Essay

At the Altar of Decadence

A Review of Decadent Catholicism and the Making of Modernism

/ /

Decadent Catholicism and the Making of Modernism
by Martin Lockerd
(Bloomsbury, 2020, 231 pp., $115)

Over the last quarter-century or so, scholars of literary modernism have focused less and less on how the modernists “broke away” from, say, romanticism or naturalism or 1890s decadence. The byword now is continuity, not rupture; the aim is to demonstrate how such artistic and intellectual currents persisted, often as unacknowledged yet crucial elements of modernist concerns and aesthetics. In his terrific new book Decadent Catholicism and the Making of Modernism, Martin Lockerd joins such efforts to “challenge the truism of modernist newness” (10). He does so by demonstrating that the British modernists hardly broke free of their immediate precursors—Oscar Wilde, Ernest Dowson, Lionel Johnson, and other writers of the fin de siècle—but instead carried these writers’ decadent spirit forward, even (and sometimes especially) when they disavowed the affiliation.

So far, that may sound like a retread of recent work by critics such as Vincent Sherry (Modernism and the Reinvention of Decadence, 2015) and the contributors to Kate Hext and Alex Murray’s Decadence in the Age of Modernism (2019). Recent years have seen a raft of such book-length studies on decadence, many of them stressing the movement’s complicated relations to modernism. Yet they’ve all ignored a central, unmistakable feature of British decadence: its Catholicism. The faith’s profound and varied appeal for decadent writers and artists—converts all, eventually—made theirs “the most profound Catholic literary movement in Britain since before the reign of Henry VIII” (81). Lockerd’s real intervention, then, is to show not just that decadence animated modernism but that “the modernist absorption of decadence involved, and could not help involving, the religious aspect of the movement” (19).

Dataset entries
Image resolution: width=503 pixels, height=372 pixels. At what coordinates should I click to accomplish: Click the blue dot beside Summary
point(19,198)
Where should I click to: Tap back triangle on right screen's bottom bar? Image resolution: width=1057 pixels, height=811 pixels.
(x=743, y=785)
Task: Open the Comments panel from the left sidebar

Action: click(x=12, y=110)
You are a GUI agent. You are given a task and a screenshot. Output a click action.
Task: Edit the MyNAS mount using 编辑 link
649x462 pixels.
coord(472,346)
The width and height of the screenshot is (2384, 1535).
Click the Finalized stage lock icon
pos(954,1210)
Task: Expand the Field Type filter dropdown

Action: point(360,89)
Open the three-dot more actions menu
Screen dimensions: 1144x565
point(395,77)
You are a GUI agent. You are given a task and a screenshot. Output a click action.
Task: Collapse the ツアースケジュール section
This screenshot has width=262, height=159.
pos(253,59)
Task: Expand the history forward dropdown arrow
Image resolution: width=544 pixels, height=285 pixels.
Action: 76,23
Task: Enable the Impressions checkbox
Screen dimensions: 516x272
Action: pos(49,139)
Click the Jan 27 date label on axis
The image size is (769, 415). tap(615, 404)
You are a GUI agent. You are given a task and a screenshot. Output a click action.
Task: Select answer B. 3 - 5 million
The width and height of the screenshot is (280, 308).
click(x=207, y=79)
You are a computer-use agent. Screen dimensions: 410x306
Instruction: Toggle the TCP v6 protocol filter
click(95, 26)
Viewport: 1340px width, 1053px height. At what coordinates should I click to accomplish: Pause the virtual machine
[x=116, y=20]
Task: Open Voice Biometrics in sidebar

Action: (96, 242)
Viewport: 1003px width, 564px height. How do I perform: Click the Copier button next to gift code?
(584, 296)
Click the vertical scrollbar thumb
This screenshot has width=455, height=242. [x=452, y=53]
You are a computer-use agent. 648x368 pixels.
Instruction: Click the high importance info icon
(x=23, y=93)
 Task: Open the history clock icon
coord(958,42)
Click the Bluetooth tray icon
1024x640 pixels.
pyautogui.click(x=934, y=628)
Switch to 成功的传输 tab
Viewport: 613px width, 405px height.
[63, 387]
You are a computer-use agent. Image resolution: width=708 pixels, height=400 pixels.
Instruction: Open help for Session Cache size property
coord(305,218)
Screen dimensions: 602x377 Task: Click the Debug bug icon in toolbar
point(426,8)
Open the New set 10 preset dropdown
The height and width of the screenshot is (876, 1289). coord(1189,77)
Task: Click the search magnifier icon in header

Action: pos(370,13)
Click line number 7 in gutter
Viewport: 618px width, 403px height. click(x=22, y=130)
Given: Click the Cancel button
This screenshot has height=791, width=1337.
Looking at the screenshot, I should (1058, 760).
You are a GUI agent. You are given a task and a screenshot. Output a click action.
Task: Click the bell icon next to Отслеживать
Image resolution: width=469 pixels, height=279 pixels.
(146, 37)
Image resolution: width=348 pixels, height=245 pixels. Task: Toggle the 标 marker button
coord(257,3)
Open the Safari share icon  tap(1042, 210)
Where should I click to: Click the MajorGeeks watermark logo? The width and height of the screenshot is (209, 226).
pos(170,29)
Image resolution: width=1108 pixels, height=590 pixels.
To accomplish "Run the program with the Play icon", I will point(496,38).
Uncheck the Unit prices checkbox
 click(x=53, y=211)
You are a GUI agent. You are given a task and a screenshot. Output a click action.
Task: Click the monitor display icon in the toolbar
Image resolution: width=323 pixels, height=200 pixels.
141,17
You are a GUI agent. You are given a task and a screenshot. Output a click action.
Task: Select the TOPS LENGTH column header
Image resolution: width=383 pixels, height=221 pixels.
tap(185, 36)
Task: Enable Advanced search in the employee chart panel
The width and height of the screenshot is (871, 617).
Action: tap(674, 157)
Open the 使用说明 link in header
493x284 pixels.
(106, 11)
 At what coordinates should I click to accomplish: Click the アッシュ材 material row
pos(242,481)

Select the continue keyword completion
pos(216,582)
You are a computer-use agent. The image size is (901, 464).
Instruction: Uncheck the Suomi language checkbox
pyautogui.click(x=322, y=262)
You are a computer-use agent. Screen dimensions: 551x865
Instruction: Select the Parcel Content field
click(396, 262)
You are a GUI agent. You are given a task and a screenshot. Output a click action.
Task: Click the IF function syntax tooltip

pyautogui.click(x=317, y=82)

> Goal of the exercise: Copy everything in the review from "A Review of" down to "231 pp., $115)", swapping "Bloomsbury" for "Bloomsbury Academic".

> Task output:
A Review of Decadent Catholicism and the Making of Modernism

/ /

Decadent Catholicism and the Making of Modernism
by Martin Lockerd
(Bloomsbury Academic, 2020, 231 pp., $115)